A recente sentença de quatro membros do grupo de ransomware REvil, proferida por um tribunal russo, não está relacionada com os ataques de grande escala e elevado perfil que tornaram o grupo conhecido antes do seu desmantelamento em 2021.

Os arguidos — Muromsky, Bessonov, Golovachuk e Korotaev — foram detidos em janeiro de 2022, numa operação mais ampla das autoridades russas que culminou na prisão de 14 membros do grupo, após pressões do governo norte-americano. Washington havia alertado que tomaria medidas diretas contra grupos de ransomware russos caso o Kremlin não agisse.

Segundo a agência estatal russa TASS, os quatro admitiram envolvimento nas atividades da REvil entre outubro de 2015 e janeiro de 2022, com foco em alvos norte-americanos.

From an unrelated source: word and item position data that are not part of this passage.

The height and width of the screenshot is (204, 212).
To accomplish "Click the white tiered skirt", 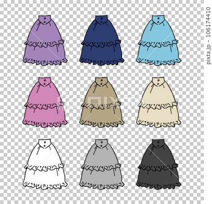I will [x=45, y=164].
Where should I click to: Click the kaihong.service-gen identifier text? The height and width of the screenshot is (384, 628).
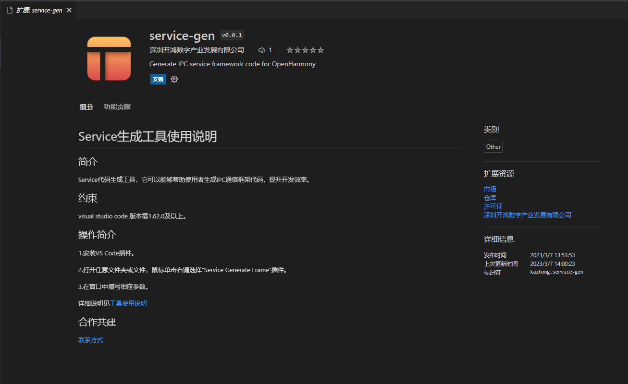pos(556,272)
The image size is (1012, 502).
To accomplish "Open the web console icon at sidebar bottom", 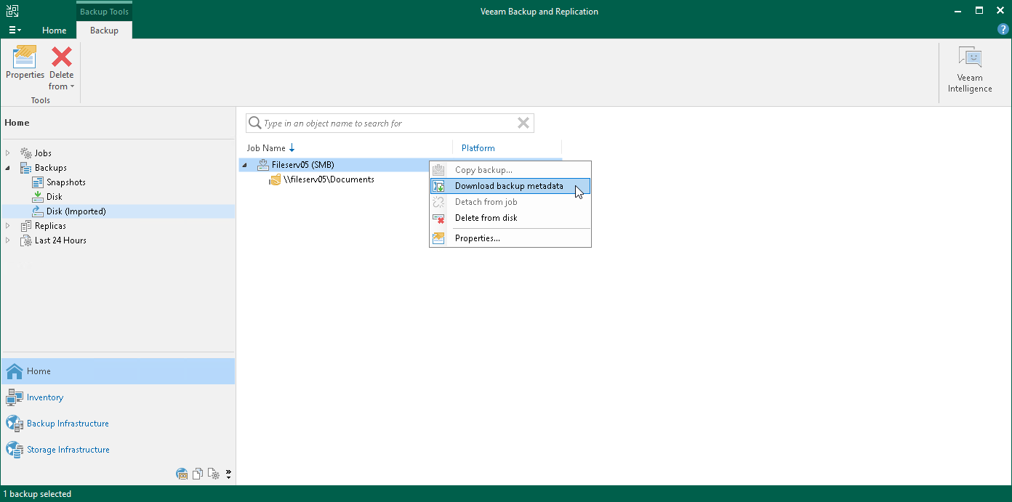I will [x=181, y=474].
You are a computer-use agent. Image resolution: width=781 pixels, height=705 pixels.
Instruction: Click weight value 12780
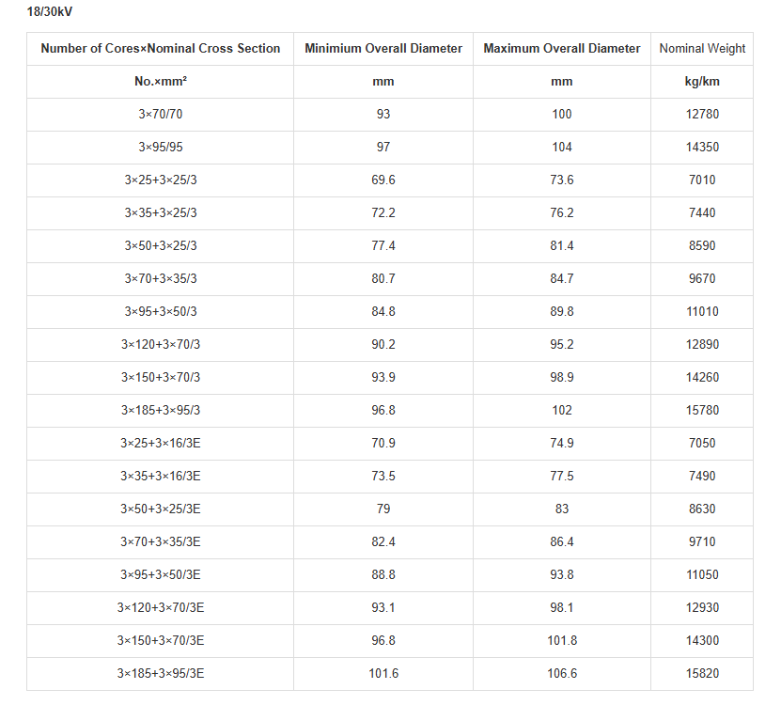(702, 114)
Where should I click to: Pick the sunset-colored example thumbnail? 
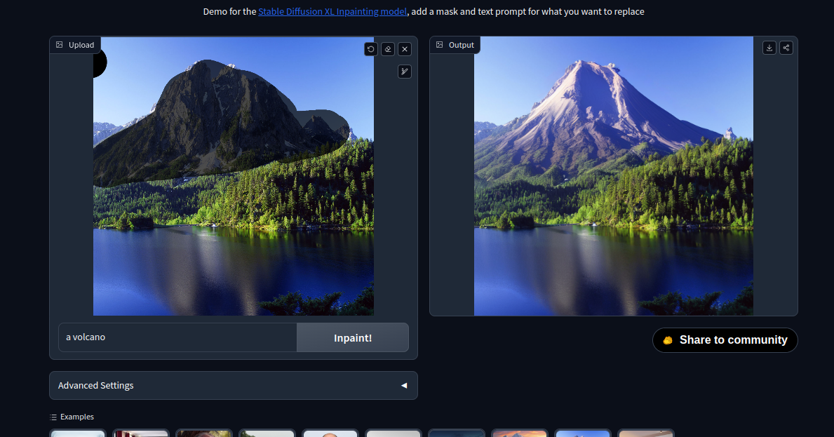pyautogui.click(x=520, y=433)
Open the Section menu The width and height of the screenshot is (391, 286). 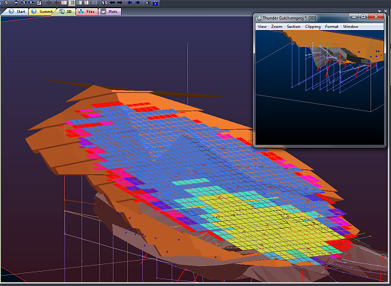pos(293,27)
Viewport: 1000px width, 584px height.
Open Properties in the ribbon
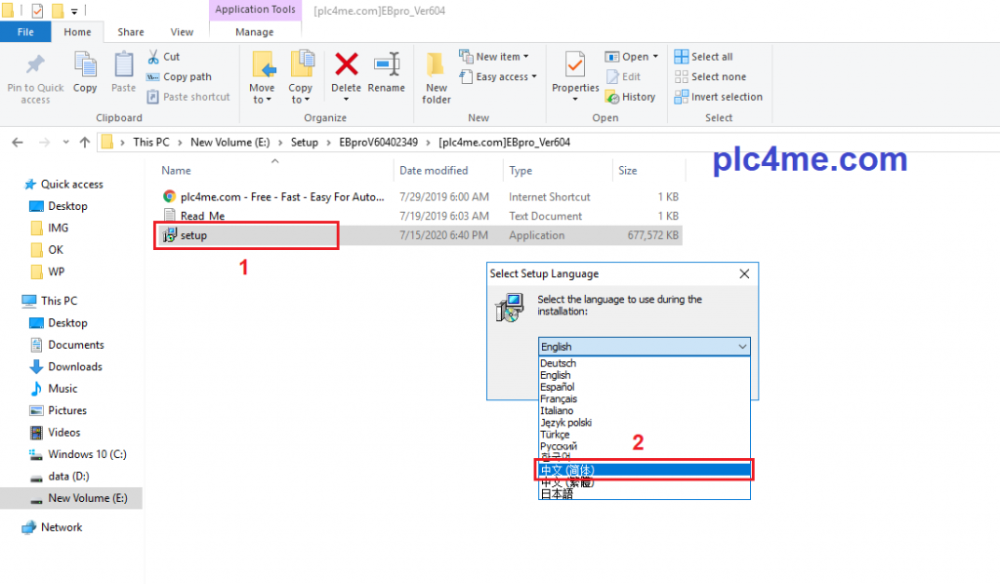[x=575, y=70]
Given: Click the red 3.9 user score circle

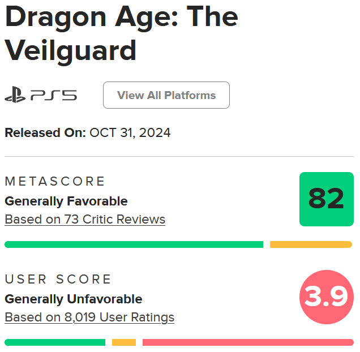Looking at the screenshot, I should pos(326,297).
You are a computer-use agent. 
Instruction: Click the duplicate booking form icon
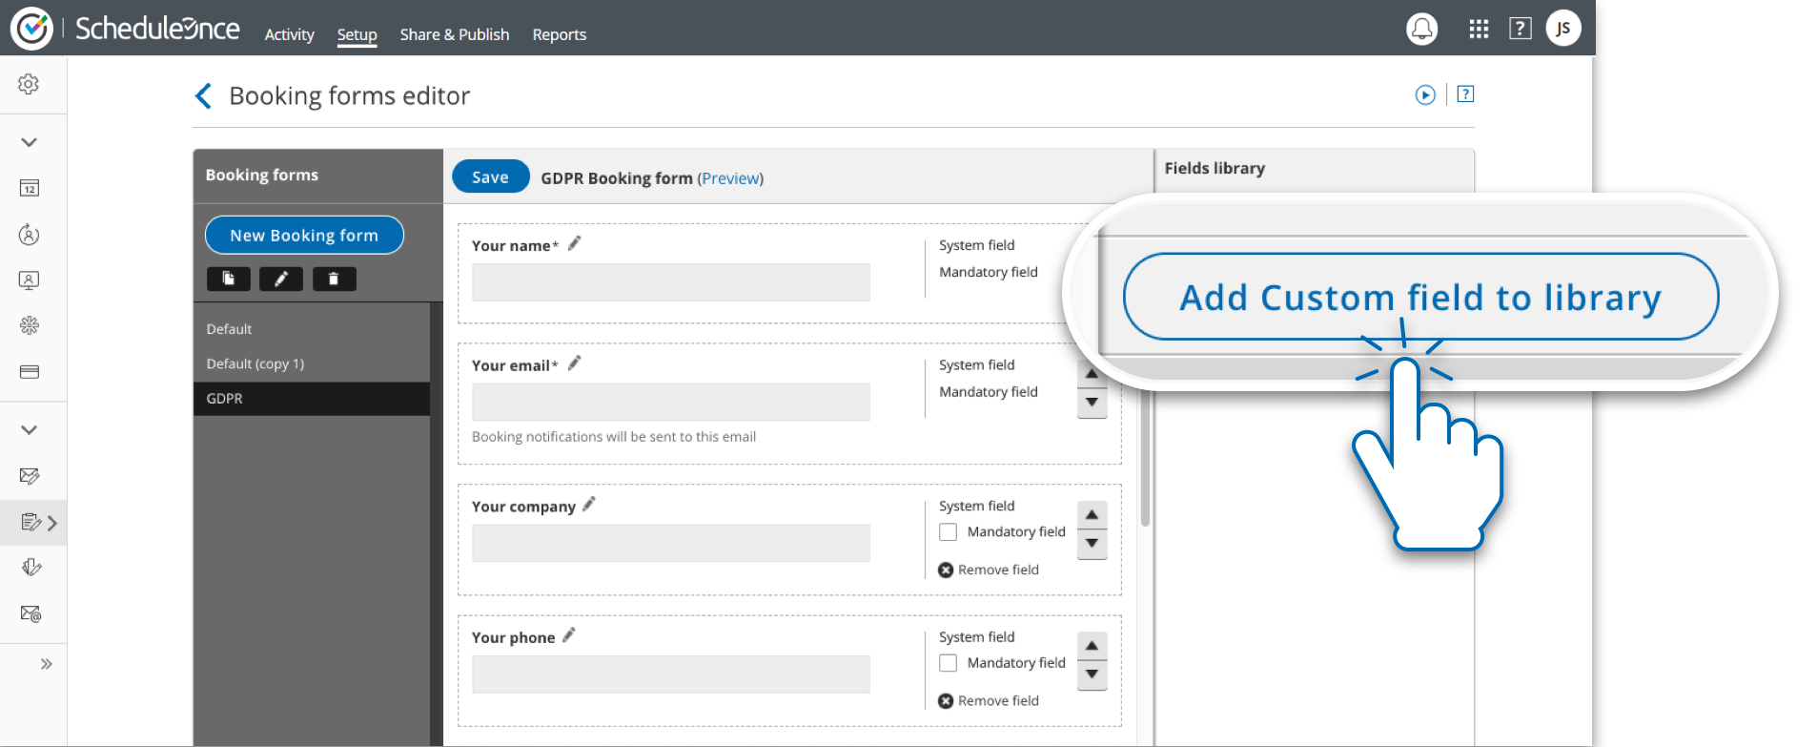(x=229, y=279)
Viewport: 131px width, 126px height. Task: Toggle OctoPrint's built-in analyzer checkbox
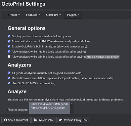9,46
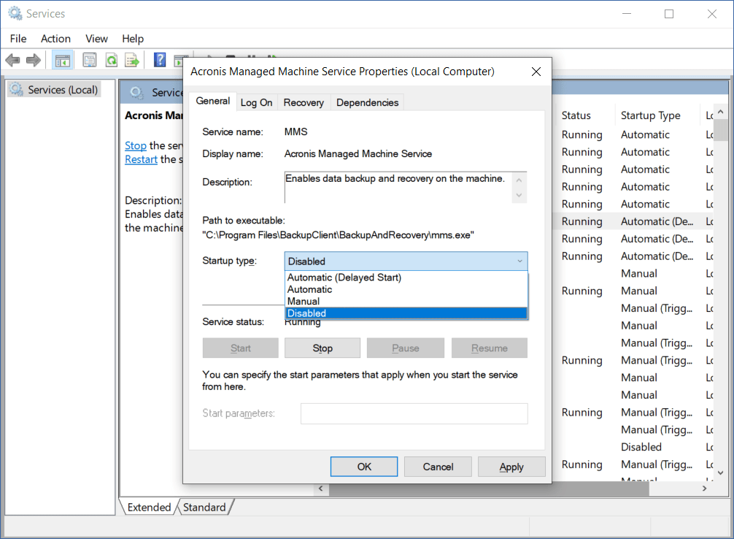Pick Automatic in the startup type list
The height and width of the screenshot is (539, 734).
point(309,289)
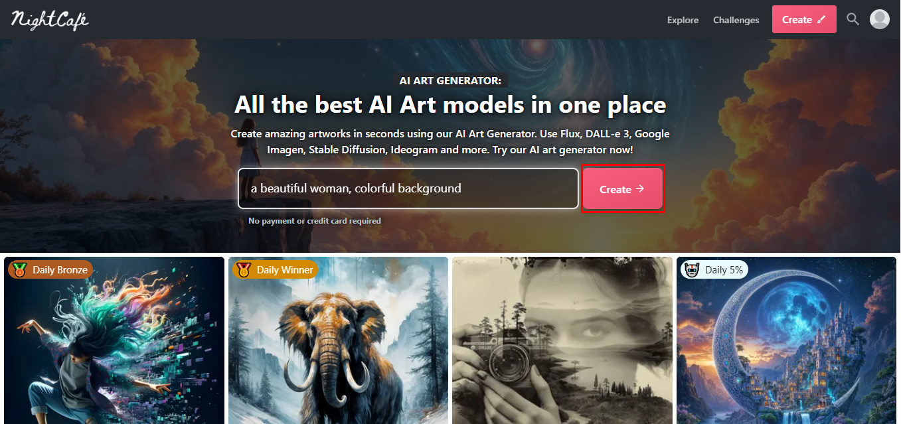Click the arrow on hero Create button
The image size is (901, 424).
point(640,189)
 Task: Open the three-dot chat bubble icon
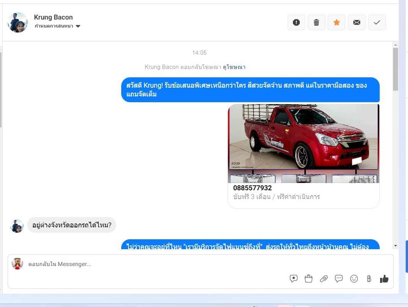[339, 279]
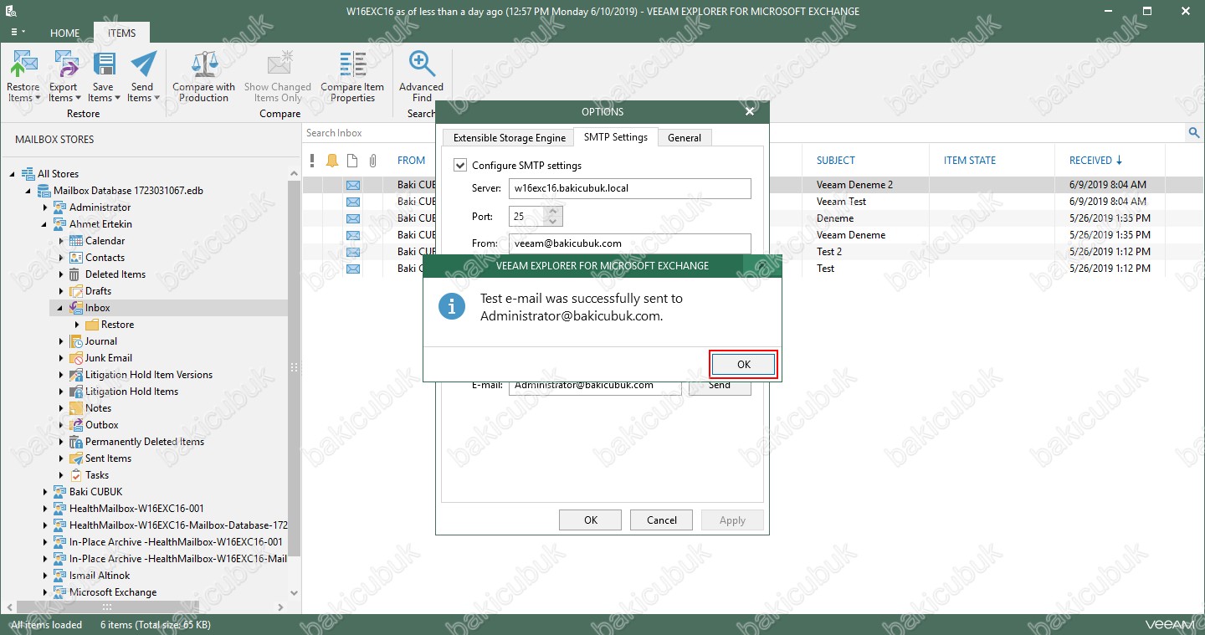Click the Send Items paper plane icon

(x=142, y=65)
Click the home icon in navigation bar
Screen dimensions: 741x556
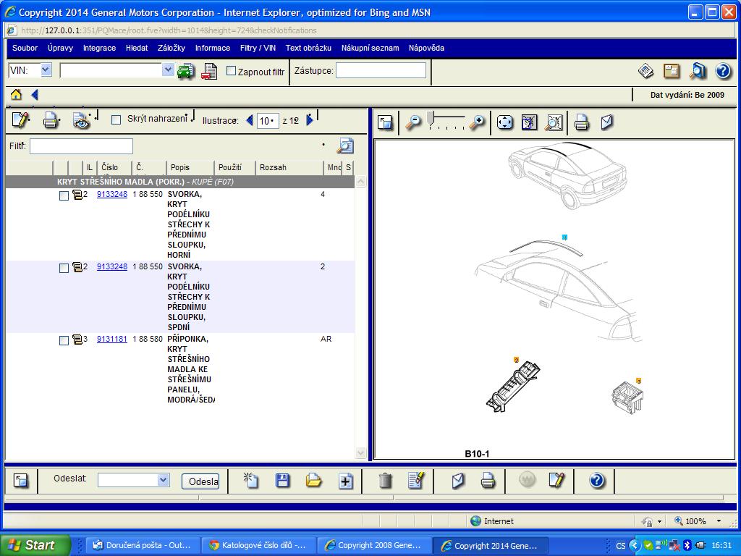pyautogui.click(x=16, y=95)
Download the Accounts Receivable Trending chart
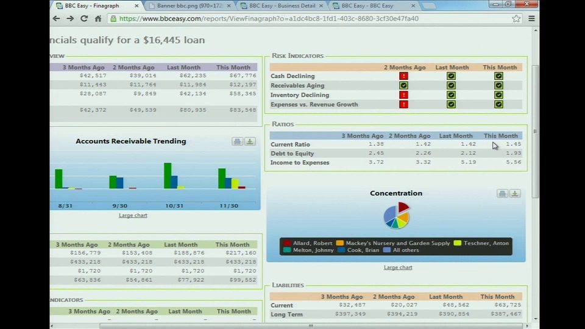The width and height of the screenshot is (585, 329). click(x=250, y=141)
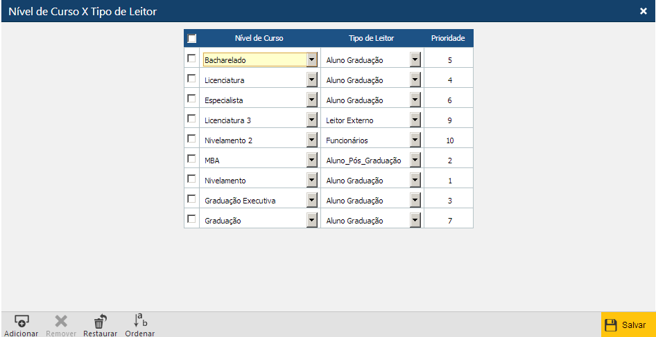Click the Adicionar icon

(21, 320)
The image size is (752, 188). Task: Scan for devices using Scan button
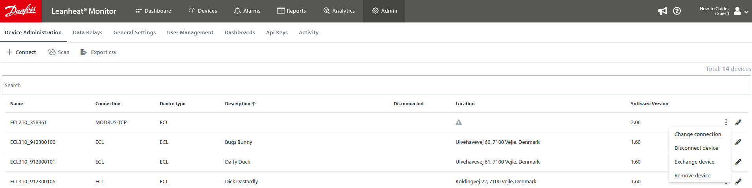[59, 52]

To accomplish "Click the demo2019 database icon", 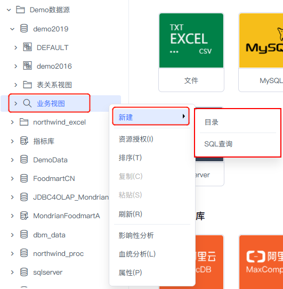I will point(24,29).
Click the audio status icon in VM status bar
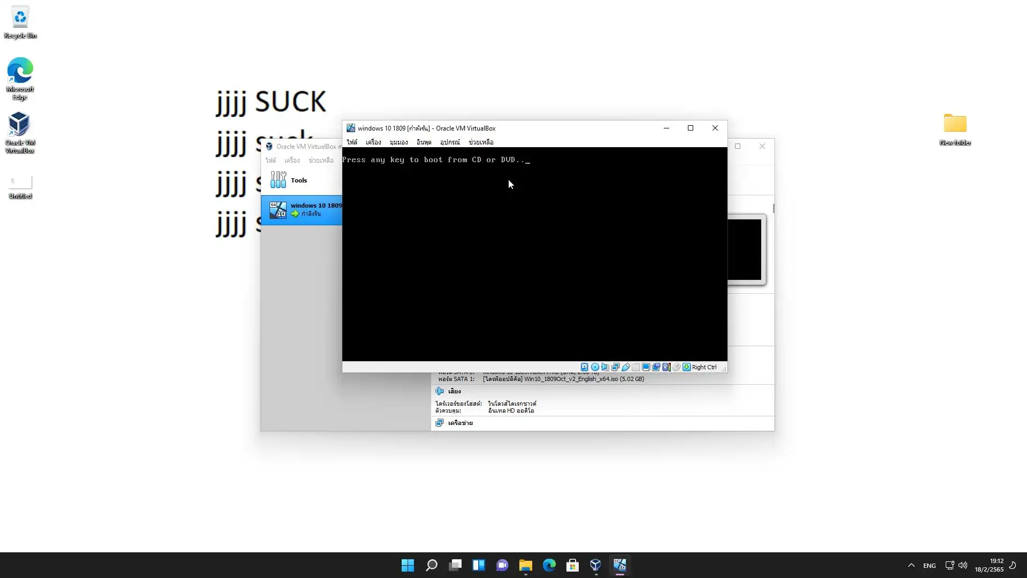 [x=605, y=367]
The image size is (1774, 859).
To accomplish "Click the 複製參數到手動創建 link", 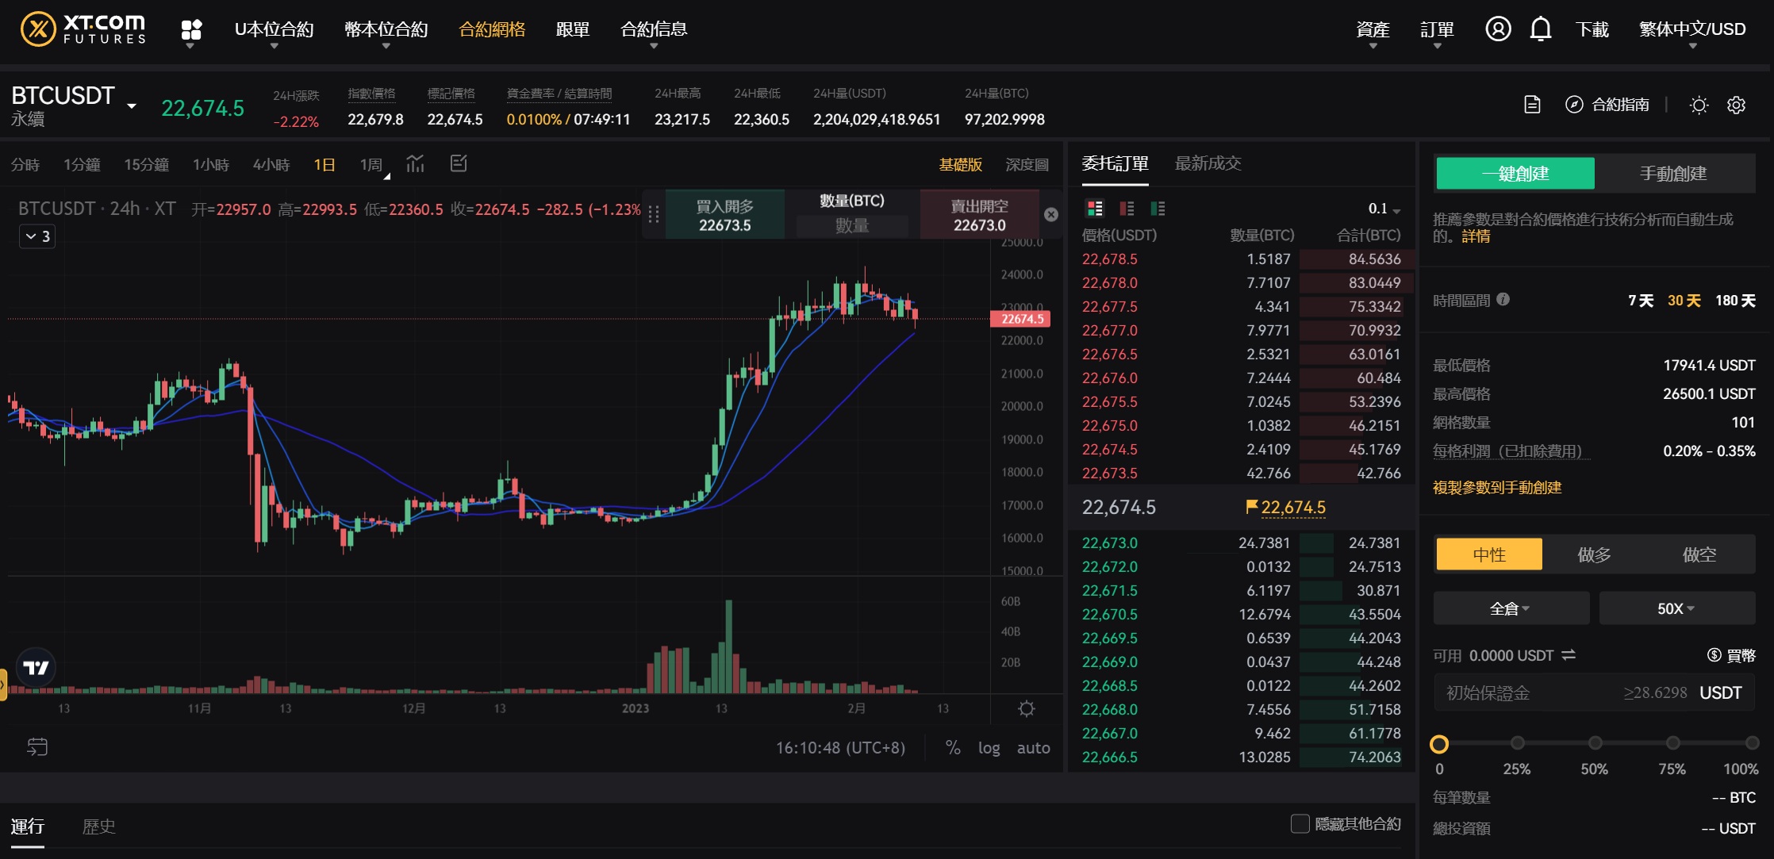I will point(1496,487).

Entre os crimes cometidos, destaca-se o “carding” — esquema fraudulento baseado na utilização de dados de cartões de crédito roubados para adquirir cartões-presente pré-pagos e proceder à lavagem de dinheiro.

O tribunal ordenou ainda a apreensão de bens valiosos. Bessonov perdeu dois BMW de 2020, enquanto a Korotaev foram confiscados um Mercedes-Benz C200 de 2019 e mais de um milhão de dólares (em moeda norte-americana e rublos). As penas aplicadas não incluíram multas adicionais.

Outros quatro membros do grupo — Daniil Puzyrevsky, Artem Zayets, Alexey Malozemov e Ruslan Khansvyarov — foram condenados em outubro a penas de prisão até seis anos e meio. Até ao momento, não há indícios de que qualquer um dos detidos tenha sido, ou venha a ser, extraditado para os Estados Unidos.

As organizações atacadas pelo grupo de ransomware REvil poderiam ter adotado várias medidas de prevenção e resposta para minimizar o risco e o impacto dos ataques. Por exemplo:

1. Reforçar a Cibersegurança Básica
Atualizações regulares de software: Aplicar patches de segurança em sistemas operativos, actualizar sistemas descontinuados, upgrade a software de terceiros e a dispositivos de rede para corrigir vulnerabilidades.
Desativação de serviços não utilizados: Minimizar a superfície de ataque ao desabilitar protocolos desnecessários (ex.: RDP aberto sem VPN).

2. Autenticação Forte e Gestão de Acessos
Autenticação multifator (MFA): Especialmente para acessos remotos e contas privilegiadas.
Princípio do menor privilégio: Os utilizadores devem ter apenas os acessos estritamente necessários às suas funções.
Auditorias regulares de contas: Detetar contas inativas, mal configuradas ou comprometidas.

3. Monitorização e Resposta a Incidentes
Soluções EDR/XDR: Ferramentas modernas de deteção e resposta em endpoints para identificar comportamentos maliciosos.
SIEM: Sistemas de informação e gestão de eventos de segurança para correlação de logs e alertas.
Simulações de ataque (Red Team): Testar a resiliência através de exercícios controlados.

4. Cópias de Segurança (Backups)
Backups regulares, isolados e testados regularmente: Garantir cópias completas e incrementais, armazenadas fora da rede (offline ou em cloud segura).
Procedimentos de restauro: Testar periodicamente a recuperação de dados em backup.

5. Sensibilização e Formação
Campanhas internas regulares contra phishing: O REvil frequentemente acedia redes através de e-mails fraudulentos.
Formação contínua para funcionários e técnicos de TI

6. Planeamento de Continuidade e Resiliência
Plano de resposta a incidentes: Com equipas designadas, fluxos de decisão e contacto com autoridades.
Simulações de cibercrises: Ensinar a organização a reagir com rapidez e coordenação.

Nota:
Um dos vetores de entrada mais comuns usados pelo REvil era o Remote Desktop Protocol (RDP) mal protegido. Organizações que expunham RDP diretamente à internet, sem autenticação multifator ou controlo de IPs, eram alvos fáceis. Com medidas como VPN obrigatória + MFA + segmentação de rede, o risco cairia drasticamente.